- Information shown -
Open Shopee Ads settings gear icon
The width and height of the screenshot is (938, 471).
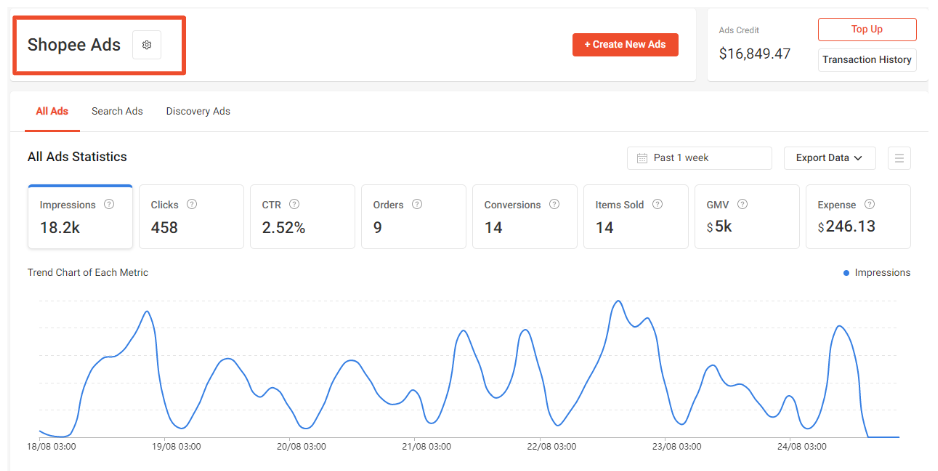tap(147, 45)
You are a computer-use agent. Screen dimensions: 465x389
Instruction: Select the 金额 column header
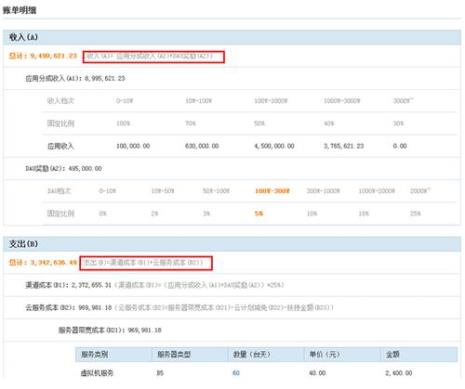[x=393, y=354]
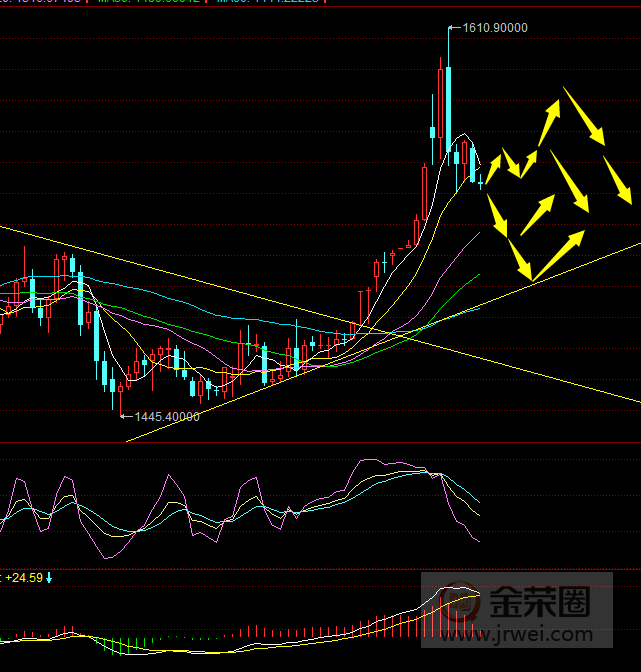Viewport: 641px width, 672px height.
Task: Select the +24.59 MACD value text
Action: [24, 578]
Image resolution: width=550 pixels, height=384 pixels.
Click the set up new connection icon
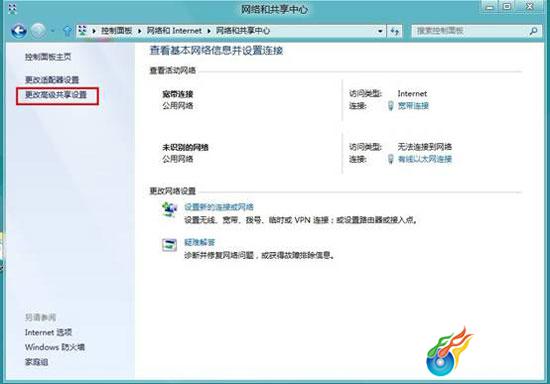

- Task goal -
Reproduce, word for word, the lines from the one containing "You are a computer-use" through the final line above. Leave every picture out.

- Written answer -
You are a computer-use agent. Screen dimensions: 465x389
Instruction: Select the 金额 column header
[x=393, y=354]
Viewport: 641px width, 672px height.
Task: Select the +24.59 MACD value text
Action: [24, 578]
Image resolution: width=550 pixels, height=384 pixels.
Click the set up new connection icon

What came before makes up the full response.